Among the prominent people buried there are Henry Dunster, Harvard’s first president, who helped stabilize the fledgling College and secure its early charter (Dunster House is named in his honor); Charles Chauncy, his successor; Urian Oakes and John Leverett, who led the College through the late seventeenth and early eighteenth centuries; and Benjamin Wadsworth and Edward Holyoke, each of whom guided the institution through periods of growth in the eighteenth century. Joseph Willard and Samuel Webber, late-eighteenth and early-nineteenth‑century presidents, are also buried on site.

The cemetery’s graves tell broader stories as well. The earliest headstones, some featuring winged skull motifs (often called “death’s heads”) were common in seventeenth‑century New England. These symbols reflect beliefs about mortality and religion during Harvard’s earliest years and offer historians and students insight into attitudes toward death and social status in the early colonial period. The burial ground also holds the remains of Revolutionary War soldiers from Cambridge, as well as members of prominent early Cambridge families whose names still appear on maps and institutions throughout the city.

The site is also the resting place of two enslaved women, Cicely and Jane, as well as Charles Lenox, a free Black entrepreneur from the eighteenth century who worked for the University, and his daughter, Susan. Philips professor of archaeology and ethnology Jason Ur and Johns Hopkins University professor Aja M. Lans are in the process of documenting racial segregation in the Old Burying Ground cemetery to reveal colonial-era burial patterns in New England.

The project was identified by the Harvard Square Business Association (HSBA) as a community service opportunity for the students, who are required to complete four hours of service as part of their Hasty Pudding membership.
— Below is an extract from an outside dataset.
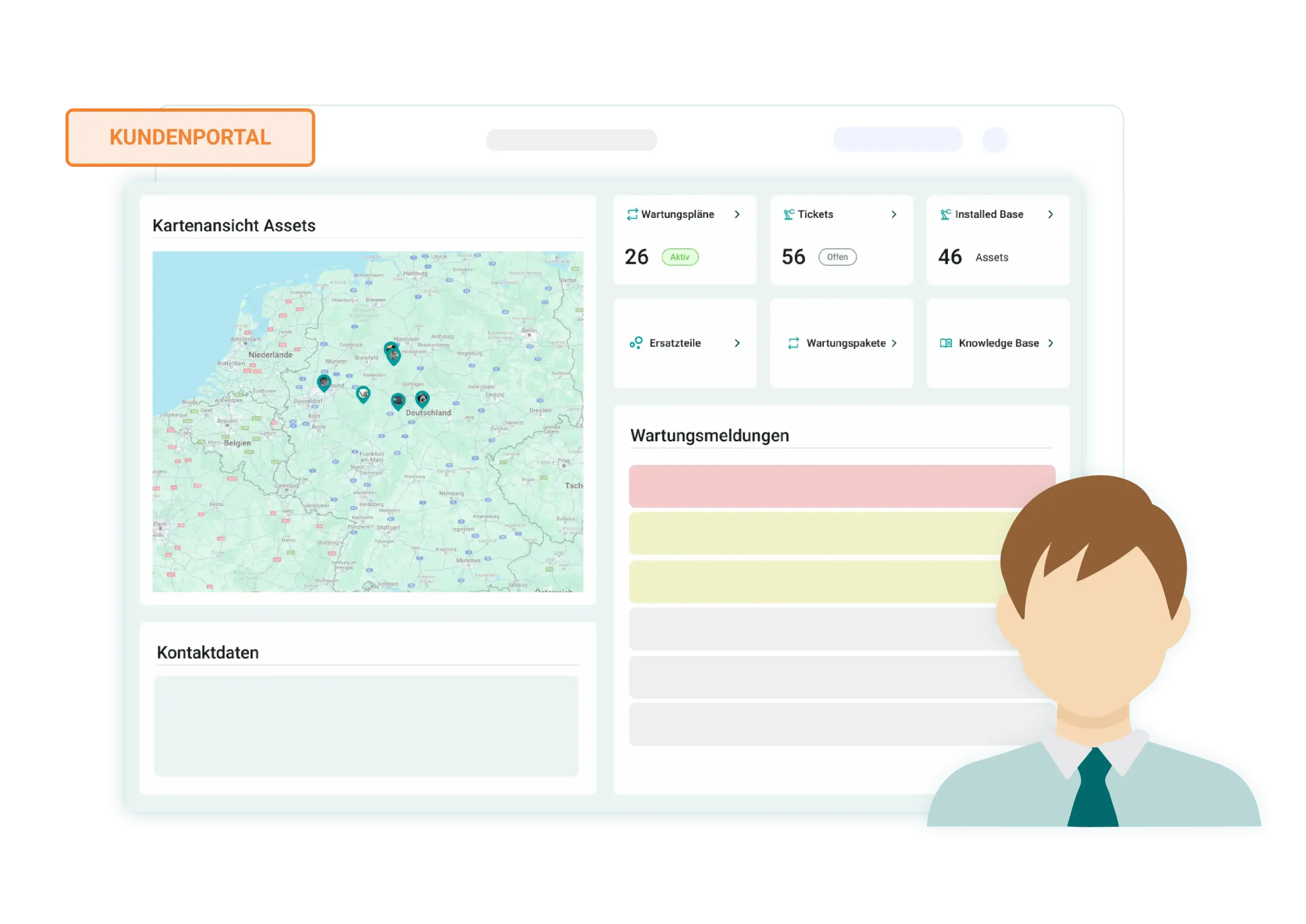The width and height of the screenshot is (1306, 924).
Task: Open Wartungspläne via its chevron arrow
Action: tap(737, 214)

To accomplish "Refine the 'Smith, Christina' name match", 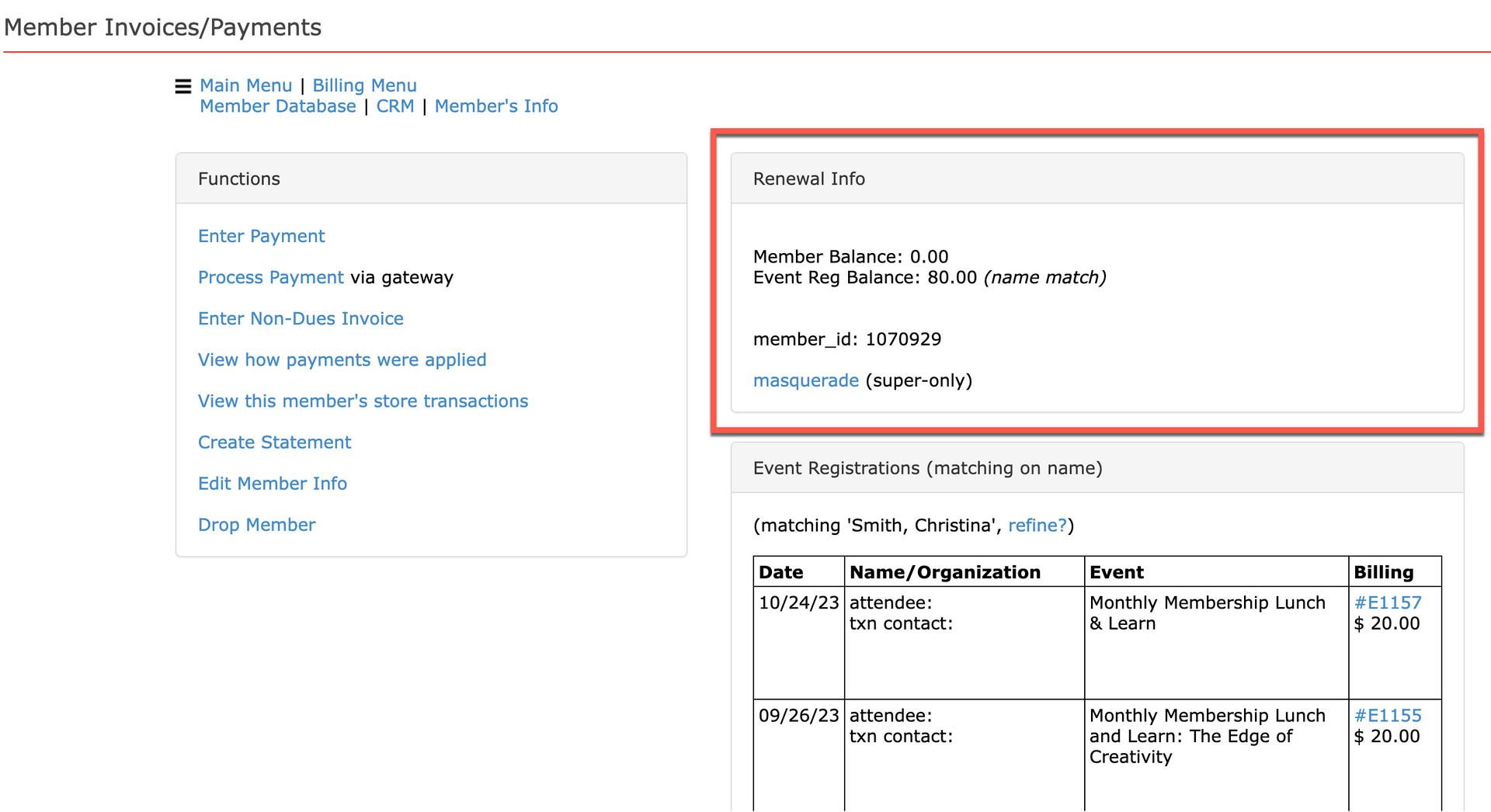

During a six-week period from mid-October through late November, they returned repeatedly; HSBA executive director Denise Jillson said several students devoted 20 to 30 hours to the project.

While the Hasty Pudding Institute is best known for its theatricals, it also garners national attention for its annual Man and Woman of the Year celebrations. The 2026 honorees are actor Michael Keaton (Batman, Batman Returns, Beetlejuice), who will be roasted by Hasty Pudding Theatricals on February 6, and actress Rose Byrne (Bridesmaids, If I Had Legs I’d Kick You, Troy), whose celebratory roast and presentation of the Pudding Pot will take place on February 13 at Farkas Hall.

The main cleanup of the cemetery—ripping away vegetation, digging out unwanted shrubs, and scrubbing gravestones to make their inscriptions readable again—took place before Thanksgiving. Melanie Goldberg ’26 and Noah Basden ’26 coordinated the effort, organizing volunteers and overseeing work on site.

Their work was part of a larger collaboration among the Cambridge Historical Commission, Harvard, Cambridge Department of Public Works, First Parish, and the Christian Science Reading Room, who began coordinating efforts to revitalize the Old Burying Ground in the summer of 2025 after observing the extent of overgrowth in the cemetery. Through the coordinated efforts of those groups, all 1,200-plus grave markers were surveyed and inventoried, preserving historical records even where the inscriptions had eroded.

On November 25, two days before Thanksgiving, Basden was still at work in the cemetery, said Jillson, completing the final stretch of exposed brick pathway. Basden said he was not flying home to Georgia until the following day and wanted to finish the project before leaving campus.